Ein mulmiges Gefühl, aber keine Hysterie

Dabei gehe es nicht um eine genetische Vermischung, sondern darum, dass die Gehege-Wölfe ihr erlerntes Verhalten samt mangelnder Menschenscheu nicht an die nächste Generation weitergeben sollen. Dies liege im Interesse von Wolf und Mensch, sagt Leibl, der nach wie vor nicht erklären kann, wer die Tiere freigelassen hat und warum das Gehege nur mit einem so einfachen Vorhangschloss gesichert war. Es würden inzwischen alle Gehege überprüft und neue Schlösser beschafft - diesmal "Top-Schlösser, das Sicherste vom Sicheren".

Josef Heigl mag nicht so recht an Leibls Spekulation glauben, dass das Schloss von einem Wolfsgegner geöffnet wurde, der so die landesweite Debatte über den Wolf weiter anheizen wollte. Heigls Verein wurde vor 20 Jahren gegründet, um die Erweiterung des Nationalparks auf die heutige Größe zu verhindern. Mit der hat er sich immer noch nicht abgefunden, doch inzwischen will sich der Vorstand stärker dem Thema Raubtiere zuwenden.

"Wir haben über Generationen leben können ohne den Wolf, und jetzt ginge das auf einmal nicht mehr", sagt Heigl, der als Vorsitzender 1500 Mitglieder vertritt.
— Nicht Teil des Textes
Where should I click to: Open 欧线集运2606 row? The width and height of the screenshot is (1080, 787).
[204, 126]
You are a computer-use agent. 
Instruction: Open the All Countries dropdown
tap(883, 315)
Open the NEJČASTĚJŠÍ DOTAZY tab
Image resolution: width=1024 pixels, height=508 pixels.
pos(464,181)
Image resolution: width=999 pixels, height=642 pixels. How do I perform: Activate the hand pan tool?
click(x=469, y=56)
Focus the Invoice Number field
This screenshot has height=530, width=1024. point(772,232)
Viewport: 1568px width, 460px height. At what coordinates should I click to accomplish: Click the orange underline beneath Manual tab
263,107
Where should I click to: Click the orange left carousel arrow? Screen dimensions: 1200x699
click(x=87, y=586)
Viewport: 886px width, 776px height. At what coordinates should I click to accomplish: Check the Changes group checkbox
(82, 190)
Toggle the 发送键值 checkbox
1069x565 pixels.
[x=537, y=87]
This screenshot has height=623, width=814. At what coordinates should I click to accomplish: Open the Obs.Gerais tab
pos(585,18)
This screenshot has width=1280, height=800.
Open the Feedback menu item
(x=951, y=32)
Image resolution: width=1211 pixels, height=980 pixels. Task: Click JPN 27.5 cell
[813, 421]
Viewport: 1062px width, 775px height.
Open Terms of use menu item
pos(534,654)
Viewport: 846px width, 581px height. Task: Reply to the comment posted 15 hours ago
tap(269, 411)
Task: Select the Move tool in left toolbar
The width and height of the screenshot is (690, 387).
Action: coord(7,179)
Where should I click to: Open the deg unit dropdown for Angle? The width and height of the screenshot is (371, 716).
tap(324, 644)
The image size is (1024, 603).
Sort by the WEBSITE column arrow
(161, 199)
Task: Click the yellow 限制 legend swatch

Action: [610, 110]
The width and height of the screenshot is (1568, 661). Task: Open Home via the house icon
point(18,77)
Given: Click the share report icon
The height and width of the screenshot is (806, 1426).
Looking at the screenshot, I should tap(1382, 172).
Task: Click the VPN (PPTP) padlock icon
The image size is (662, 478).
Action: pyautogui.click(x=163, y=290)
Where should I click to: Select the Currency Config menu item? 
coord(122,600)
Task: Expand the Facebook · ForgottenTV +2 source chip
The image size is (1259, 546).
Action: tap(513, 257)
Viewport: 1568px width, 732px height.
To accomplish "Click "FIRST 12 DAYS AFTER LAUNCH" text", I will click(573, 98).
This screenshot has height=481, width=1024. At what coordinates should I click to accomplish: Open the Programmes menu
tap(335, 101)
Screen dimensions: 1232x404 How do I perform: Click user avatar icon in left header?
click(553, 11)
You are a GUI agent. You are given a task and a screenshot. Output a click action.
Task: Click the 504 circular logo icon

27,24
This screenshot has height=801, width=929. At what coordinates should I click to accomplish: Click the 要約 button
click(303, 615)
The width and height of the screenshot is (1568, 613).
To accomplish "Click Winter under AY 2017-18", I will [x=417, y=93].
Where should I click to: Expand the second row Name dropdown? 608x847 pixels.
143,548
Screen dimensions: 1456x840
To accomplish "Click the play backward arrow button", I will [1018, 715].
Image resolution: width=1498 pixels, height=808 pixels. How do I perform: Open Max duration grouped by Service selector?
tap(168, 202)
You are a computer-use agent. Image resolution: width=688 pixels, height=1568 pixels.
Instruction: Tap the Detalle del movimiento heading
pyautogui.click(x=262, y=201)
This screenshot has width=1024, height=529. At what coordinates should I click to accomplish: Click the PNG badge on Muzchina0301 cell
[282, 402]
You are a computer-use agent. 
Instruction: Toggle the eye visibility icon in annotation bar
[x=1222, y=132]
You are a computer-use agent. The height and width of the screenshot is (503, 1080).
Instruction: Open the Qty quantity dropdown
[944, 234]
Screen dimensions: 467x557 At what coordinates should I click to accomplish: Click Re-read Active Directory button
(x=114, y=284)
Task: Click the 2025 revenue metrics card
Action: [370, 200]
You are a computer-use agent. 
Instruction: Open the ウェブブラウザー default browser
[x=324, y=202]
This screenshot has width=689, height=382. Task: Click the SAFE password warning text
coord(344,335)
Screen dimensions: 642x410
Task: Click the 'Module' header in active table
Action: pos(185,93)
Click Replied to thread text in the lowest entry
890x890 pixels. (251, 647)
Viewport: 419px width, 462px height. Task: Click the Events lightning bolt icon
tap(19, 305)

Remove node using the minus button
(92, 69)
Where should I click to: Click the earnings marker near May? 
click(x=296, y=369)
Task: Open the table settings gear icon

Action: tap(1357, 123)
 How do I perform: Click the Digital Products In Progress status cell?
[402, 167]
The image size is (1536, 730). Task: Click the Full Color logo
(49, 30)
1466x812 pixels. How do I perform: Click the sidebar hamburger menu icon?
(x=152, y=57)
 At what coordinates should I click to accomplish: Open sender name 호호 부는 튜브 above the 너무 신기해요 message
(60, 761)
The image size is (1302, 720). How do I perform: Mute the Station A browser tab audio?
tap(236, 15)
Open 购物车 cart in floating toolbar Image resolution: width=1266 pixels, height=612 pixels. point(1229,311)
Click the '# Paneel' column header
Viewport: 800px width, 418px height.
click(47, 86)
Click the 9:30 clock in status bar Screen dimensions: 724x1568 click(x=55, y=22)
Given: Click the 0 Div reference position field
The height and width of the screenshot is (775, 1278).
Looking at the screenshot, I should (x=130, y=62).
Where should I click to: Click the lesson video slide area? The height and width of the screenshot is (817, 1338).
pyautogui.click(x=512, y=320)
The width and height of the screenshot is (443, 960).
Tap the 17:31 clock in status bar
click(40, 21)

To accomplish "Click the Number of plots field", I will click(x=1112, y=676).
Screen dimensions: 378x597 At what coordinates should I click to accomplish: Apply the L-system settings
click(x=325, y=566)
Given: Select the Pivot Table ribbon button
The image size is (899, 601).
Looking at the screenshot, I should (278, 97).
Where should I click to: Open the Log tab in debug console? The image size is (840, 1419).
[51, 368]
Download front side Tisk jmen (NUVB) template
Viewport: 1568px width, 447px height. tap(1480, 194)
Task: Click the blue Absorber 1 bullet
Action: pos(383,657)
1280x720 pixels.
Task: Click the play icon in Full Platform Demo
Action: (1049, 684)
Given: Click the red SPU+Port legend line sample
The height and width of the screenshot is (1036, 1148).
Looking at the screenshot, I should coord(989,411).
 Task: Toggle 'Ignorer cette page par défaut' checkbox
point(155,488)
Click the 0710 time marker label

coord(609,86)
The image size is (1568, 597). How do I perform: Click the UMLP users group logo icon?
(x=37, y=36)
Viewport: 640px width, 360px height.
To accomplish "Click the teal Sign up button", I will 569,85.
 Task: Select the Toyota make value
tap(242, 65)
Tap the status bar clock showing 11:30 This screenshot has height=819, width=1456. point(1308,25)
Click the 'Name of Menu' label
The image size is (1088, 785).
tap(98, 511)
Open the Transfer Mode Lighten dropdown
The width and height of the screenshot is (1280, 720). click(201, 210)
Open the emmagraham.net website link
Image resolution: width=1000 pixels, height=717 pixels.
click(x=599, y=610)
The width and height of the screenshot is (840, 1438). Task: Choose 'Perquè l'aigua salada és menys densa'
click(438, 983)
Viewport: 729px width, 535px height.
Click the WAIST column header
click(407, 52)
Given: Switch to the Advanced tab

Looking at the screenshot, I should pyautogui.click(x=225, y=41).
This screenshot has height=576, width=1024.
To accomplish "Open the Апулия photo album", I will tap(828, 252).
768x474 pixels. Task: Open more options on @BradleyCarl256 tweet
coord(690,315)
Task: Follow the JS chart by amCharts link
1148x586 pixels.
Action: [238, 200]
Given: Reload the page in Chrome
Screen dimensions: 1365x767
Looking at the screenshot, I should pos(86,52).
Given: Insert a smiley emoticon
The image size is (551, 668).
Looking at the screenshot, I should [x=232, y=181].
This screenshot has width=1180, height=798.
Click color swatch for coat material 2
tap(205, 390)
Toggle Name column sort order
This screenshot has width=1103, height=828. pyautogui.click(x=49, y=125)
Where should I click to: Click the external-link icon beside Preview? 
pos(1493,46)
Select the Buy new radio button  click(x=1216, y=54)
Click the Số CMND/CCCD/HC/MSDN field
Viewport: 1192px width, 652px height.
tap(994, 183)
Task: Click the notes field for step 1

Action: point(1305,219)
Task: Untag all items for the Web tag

Die Wölfe würden erst die Wälder leerjagen, dann Damwild, Schafe und Kühe töten und sich am Ende in den Orten über die Biotonnen hermachen, sagt er voraus. Sein Verein unterstütze eine Anti-Wolfs-Petition aus Sachsen.

Inzwischen erinnert man sich in der Region wieder an einen Wolfsausbruch 1976, als ein Vierjähriger gebissen wurde und mancher sogar nach einem Einsatz der Bundeswehr rief. Davon ist die Region heute weit entfernt. Es herrsche weder Hysterie noch Panik, sagt die Lindberger Bürgermeisterin Gerti Menigat. "Da ist der Waidler einfach ein bisschen bodenständiger als der Rest der Welt." In den Dörfern im Wald gebe es vielleicht ein etwas mulmiges Gefühl und ansonsten viel Mitleid mit den unschuldigen Wölfen sowie Zorn auf denjenigen, der das Tor geöffnet hat. Über wilde Wölfe mache man sich kaum Sorgen. "Der Biber ist für uns momentan ein größeres Problem." Denn der habe mit seiner Dammbauerei neulich den Tennisplatz in Lindbergmühle unter Wasser gesetzt.